-- WORK TO COMPLETE --
Retrieve each line that contains the word "click" from the entries below.

-- THE INPUT --
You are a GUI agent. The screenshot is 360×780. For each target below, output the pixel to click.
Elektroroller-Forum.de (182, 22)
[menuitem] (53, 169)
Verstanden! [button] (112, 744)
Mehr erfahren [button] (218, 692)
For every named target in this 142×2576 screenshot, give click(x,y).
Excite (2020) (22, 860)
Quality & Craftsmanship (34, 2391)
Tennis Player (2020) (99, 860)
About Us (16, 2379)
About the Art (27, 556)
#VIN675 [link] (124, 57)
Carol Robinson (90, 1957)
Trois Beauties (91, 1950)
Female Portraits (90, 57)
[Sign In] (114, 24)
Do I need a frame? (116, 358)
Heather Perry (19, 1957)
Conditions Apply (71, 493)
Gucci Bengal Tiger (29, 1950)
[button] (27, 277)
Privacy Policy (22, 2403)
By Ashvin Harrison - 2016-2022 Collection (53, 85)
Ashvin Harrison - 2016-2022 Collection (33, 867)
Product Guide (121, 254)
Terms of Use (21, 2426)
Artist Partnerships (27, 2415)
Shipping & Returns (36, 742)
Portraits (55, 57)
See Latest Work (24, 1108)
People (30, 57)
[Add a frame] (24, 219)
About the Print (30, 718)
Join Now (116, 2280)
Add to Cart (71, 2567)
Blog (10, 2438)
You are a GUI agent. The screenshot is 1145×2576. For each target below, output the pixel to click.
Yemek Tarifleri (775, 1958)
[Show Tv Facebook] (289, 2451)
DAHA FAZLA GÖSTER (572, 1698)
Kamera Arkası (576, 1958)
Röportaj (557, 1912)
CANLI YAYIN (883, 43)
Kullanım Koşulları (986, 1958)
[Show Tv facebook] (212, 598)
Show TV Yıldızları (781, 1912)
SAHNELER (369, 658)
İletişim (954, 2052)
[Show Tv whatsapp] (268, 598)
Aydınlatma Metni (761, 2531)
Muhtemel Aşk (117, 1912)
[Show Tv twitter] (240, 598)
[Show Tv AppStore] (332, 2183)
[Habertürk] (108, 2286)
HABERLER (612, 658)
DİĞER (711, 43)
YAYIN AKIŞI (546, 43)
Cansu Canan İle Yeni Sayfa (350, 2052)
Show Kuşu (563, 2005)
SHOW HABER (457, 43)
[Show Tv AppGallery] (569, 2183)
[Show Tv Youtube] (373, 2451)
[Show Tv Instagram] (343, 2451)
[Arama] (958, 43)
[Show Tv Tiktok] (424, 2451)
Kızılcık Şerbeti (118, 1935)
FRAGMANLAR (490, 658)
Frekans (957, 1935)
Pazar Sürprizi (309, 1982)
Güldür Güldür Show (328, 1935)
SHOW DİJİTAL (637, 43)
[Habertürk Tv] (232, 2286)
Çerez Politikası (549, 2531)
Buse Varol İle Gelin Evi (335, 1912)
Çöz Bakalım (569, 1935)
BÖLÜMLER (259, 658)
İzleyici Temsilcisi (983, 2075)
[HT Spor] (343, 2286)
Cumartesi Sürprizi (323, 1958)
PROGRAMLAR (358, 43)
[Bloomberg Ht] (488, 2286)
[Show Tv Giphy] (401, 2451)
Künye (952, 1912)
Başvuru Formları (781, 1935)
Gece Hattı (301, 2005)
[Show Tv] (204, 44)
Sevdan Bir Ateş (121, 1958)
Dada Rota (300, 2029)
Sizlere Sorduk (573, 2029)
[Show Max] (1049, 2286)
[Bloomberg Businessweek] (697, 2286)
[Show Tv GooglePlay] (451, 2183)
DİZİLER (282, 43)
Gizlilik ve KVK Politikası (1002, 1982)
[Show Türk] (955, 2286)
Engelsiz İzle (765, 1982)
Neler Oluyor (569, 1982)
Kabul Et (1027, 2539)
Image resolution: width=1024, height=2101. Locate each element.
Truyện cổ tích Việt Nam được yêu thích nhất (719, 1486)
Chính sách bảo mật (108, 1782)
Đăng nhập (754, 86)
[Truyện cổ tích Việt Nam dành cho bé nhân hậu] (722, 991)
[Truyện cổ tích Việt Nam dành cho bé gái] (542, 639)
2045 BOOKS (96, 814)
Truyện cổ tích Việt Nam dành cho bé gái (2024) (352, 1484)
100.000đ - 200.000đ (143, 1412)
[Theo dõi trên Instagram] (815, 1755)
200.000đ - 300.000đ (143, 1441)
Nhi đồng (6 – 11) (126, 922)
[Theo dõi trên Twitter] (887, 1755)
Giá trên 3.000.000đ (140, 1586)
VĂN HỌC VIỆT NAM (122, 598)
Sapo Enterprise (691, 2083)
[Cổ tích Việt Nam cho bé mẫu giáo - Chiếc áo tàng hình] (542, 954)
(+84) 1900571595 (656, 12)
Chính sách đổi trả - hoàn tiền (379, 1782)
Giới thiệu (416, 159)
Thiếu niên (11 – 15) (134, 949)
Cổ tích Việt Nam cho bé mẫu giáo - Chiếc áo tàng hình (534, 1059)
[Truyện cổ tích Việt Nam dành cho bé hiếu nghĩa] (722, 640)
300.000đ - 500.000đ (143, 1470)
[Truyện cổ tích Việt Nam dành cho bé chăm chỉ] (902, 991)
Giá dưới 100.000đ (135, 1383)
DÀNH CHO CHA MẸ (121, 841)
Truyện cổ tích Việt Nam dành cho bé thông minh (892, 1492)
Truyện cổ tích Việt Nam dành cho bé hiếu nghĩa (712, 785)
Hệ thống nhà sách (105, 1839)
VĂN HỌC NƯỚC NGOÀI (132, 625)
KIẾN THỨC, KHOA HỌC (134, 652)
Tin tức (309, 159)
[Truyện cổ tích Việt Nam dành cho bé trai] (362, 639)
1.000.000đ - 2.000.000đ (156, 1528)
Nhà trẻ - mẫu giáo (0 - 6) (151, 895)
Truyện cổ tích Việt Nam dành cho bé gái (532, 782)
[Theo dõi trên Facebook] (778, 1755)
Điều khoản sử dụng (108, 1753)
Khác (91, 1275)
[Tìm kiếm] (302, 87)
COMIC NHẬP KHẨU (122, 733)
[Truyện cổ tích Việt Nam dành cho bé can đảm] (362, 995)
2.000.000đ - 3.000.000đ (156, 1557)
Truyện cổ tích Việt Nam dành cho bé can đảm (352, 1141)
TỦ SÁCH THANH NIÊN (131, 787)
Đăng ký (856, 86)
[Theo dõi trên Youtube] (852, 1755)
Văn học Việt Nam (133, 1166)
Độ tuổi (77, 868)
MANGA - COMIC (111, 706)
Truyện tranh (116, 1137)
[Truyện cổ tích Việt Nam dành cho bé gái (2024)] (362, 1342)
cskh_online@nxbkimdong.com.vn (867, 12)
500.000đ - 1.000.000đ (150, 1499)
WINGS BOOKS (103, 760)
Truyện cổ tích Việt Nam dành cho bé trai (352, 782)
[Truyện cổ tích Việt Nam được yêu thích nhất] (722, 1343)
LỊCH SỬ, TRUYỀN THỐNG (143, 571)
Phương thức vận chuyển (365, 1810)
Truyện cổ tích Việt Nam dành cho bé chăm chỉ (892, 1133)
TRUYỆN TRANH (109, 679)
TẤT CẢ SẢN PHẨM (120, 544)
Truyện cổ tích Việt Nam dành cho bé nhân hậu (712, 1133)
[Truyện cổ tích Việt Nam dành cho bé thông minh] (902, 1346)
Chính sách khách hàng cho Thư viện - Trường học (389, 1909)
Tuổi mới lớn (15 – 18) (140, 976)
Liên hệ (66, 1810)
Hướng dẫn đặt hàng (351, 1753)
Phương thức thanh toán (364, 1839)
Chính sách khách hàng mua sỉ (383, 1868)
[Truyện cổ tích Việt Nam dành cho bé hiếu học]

-- RESULT --
You are a GUI agent. The screenshot is 360×780. For each target below, output the pixel to click.
For every named target in this 142×2576 screenshot, give click(x,y).
You are a GUI agent. The screenshot is 1145×2576. For each target below, output the pixel to click.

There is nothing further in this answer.